==== Data supplied ====
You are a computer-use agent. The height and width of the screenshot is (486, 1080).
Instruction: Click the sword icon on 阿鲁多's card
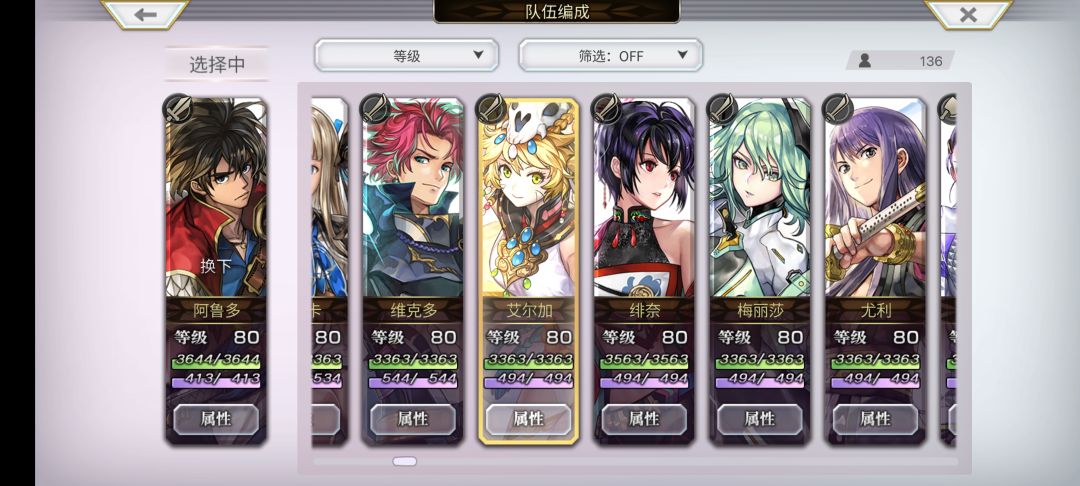click(x=178, y=109)
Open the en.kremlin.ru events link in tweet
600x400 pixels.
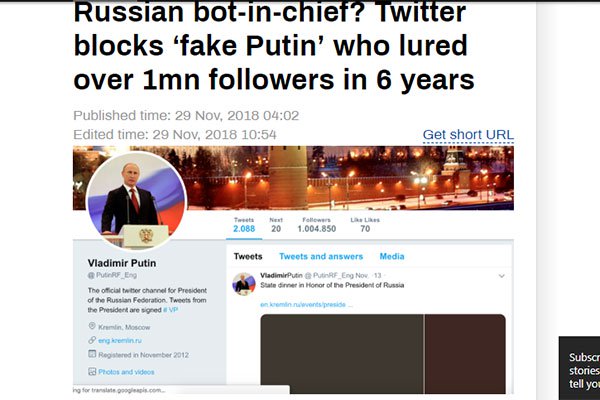[306, 304]

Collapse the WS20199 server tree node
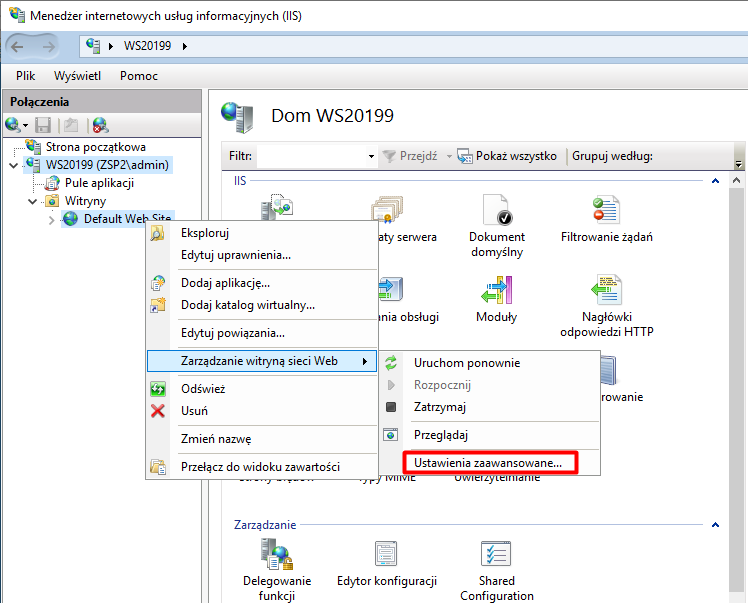point(13,165)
====
» Description of the task
Lay out every line of the entries above as a numbered list, leaving out blank lines and the pictures.

» Result
1. You are a computer-use agent. The height and width of the screenshot is (486, 1080).
2. Instruction: Click the sword icon on 阿鲁多's card
3. click(x=178, y=109)
4. Open the en.kremlin.ru events link in tweet
5. 600x400 pixels.
6. [306, 304]
7. Collapse the WS20199 server tree node
8. point(13,165)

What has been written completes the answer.